Quoted passage:
***

The results of a recent survey published by global children’s charity Theirworld say more than a third of UK primary school professionals think that most children are not developmentally ready to start school on their first day.
Just over 40% of the UK teachers surveyed believe pupils are lagging behind because developmental delays in pre-school-aged children are not being identified early enough. The same proportion blame the pandemic for the fact that so many children in the UK do not appear to be developmentally ready for school”. They also say the problem is getting worse each year.
Perhaps the most frustrating aspect of these findings is that that they are not new. In 2004 a study commissioned by the Department of Education in Northern Ireland found that 48% of a sample of 5 - 6 year olds in a mainstream schools had not developed the full range of motor skills needed to support learning and that there was a correlation between less mature motor skills and lower educational performance. 35% of 8 – 9 year old children in the same sample showed a similar profile[i].
While socio-economic and environmental factors undoubtedly play a part in children learning basic skills including speech, neuromotor maturity is one feature that is persistently overlooked by the system. It is also one which can be ameliorated through a combination of physical intervention programmes and better education for parents on what children need to support physical development in the early years.

***

Information given:
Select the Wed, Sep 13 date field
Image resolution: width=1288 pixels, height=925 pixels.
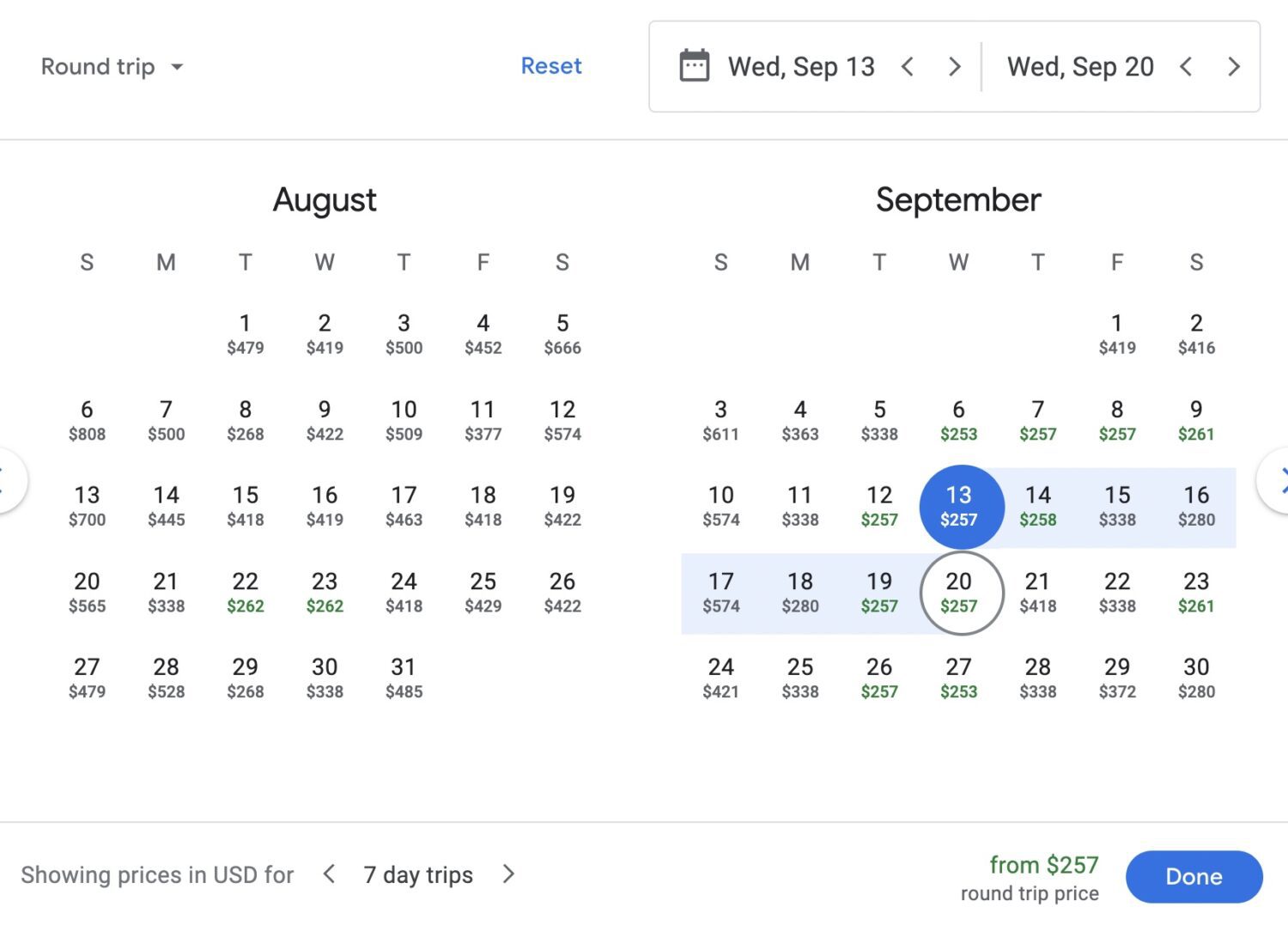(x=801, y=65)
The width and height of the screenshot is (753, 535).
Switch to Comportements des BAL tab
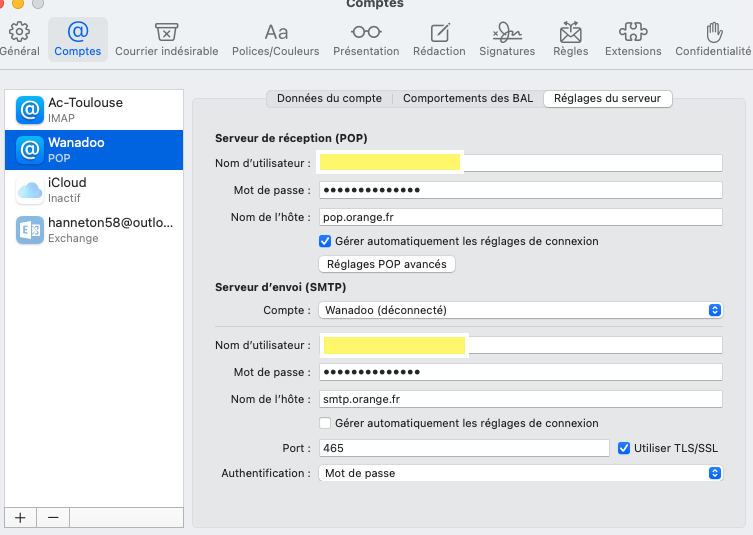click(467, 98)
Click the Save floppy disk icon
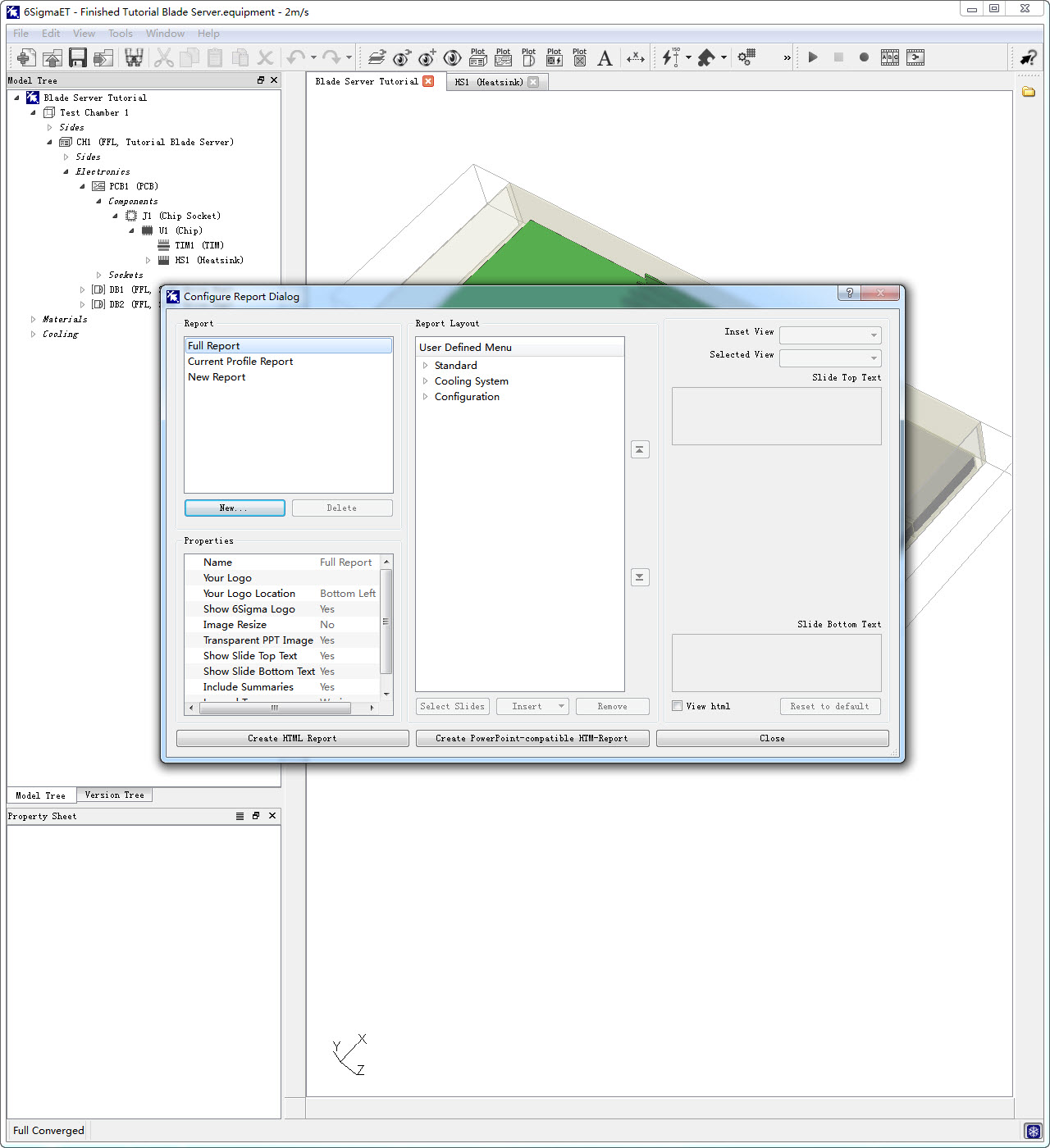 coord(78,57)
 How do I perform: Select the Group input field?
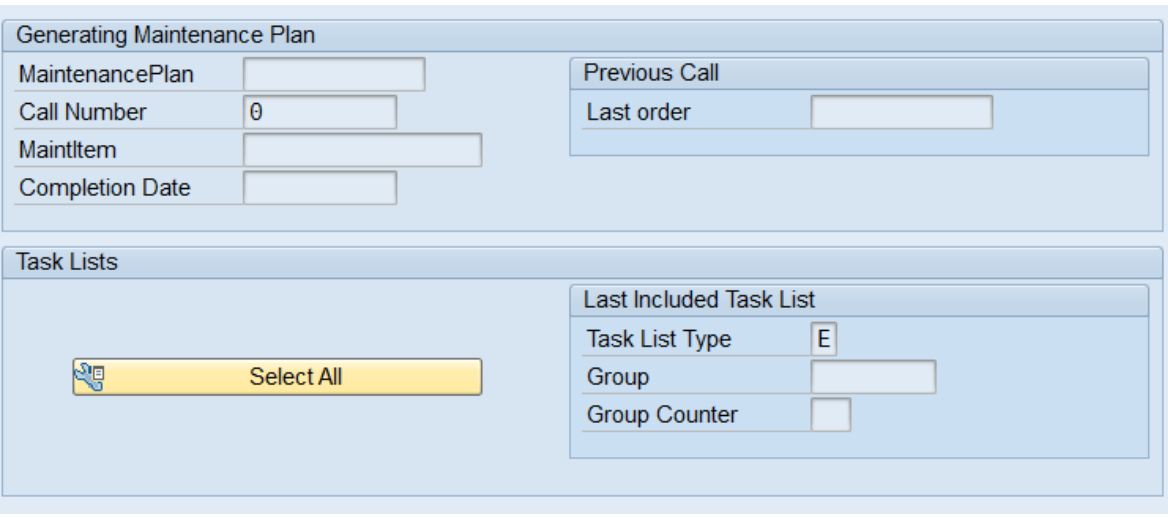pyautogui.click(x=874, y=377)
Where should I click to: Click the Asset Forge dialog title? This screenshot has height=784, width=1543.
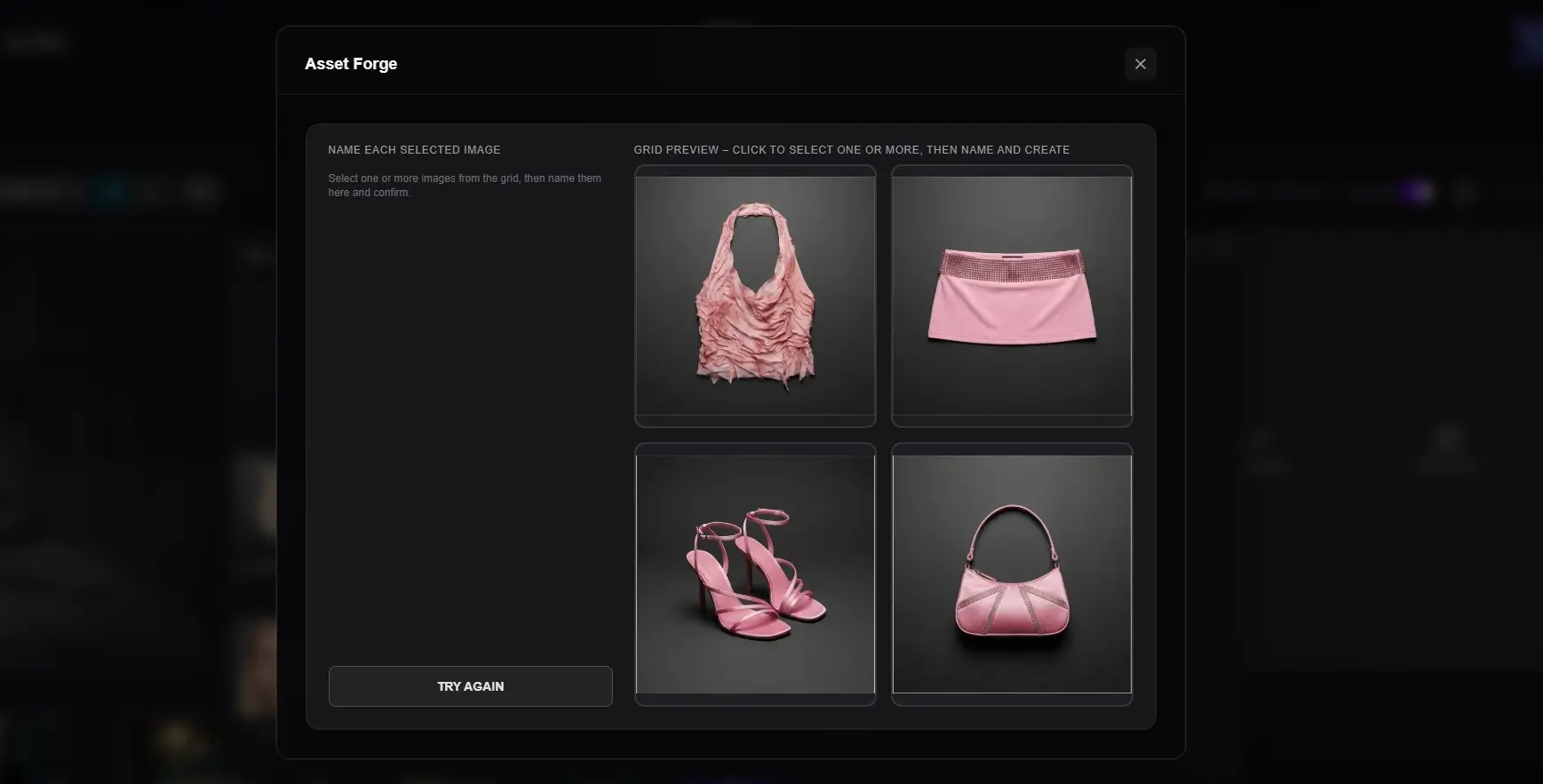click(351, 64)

***

Exercise requirements:
**a.** According to the passage on school readiness, what share of the 5–6 year olds in the 2004 Northern Ireland study had not developed the full range of motor skills needed to support learning?
**b.** Carry on with the passage on school readiness, starting after its final sentence.
The lines above are not needed for this work.

Set of answers:
**a.** 48%

**b.**
One unpublished report based on a survey of children’s neuromotor skills in Scotland found a higher incidence of immature neuromotor skills in children who received free school meals. Two physical intervention programmes were introduced into school as a daily activity for one academic year. At the end of the year, children from the economically disadvantaged groups who had participated in the physical programmes had reached “a level playing field” with their peers in terms of the physical skills needed to support learning.
Despite these and other findings[ii], which have indicated firstly, use of simple screening measures can help to identify children at risk of under-achieving and secondly, physical intervention programme can help to close the gap, there has been a failure by successive governments to act on these findings.
The tendency has been to introduce piecemeal initiatives targeted at specific aspects of behaviour (symptom) instead of implementing nationwide screening of children prior to school entry to identify children at risk and offering effective physical remedial programmes designed to help develop the range of skills needed to support all aspects of learning.
[i] NEELB 2004. An evaluation of the pilot INPP movement programme in primary schools in the North Eastern Education Library Board (NEELB), Northern Ireland. Final Report. Compiled by Brainbox Research Ltd, Leeds.
[ii] Goddard Blythe SA, Duncombe R, Preedy P & Gorely T. 2021. Neuromotor readiness for school: The primitive reflex status of young children at the start and end of their first year at school in the United Kingdom. Education 50/5: 3.13.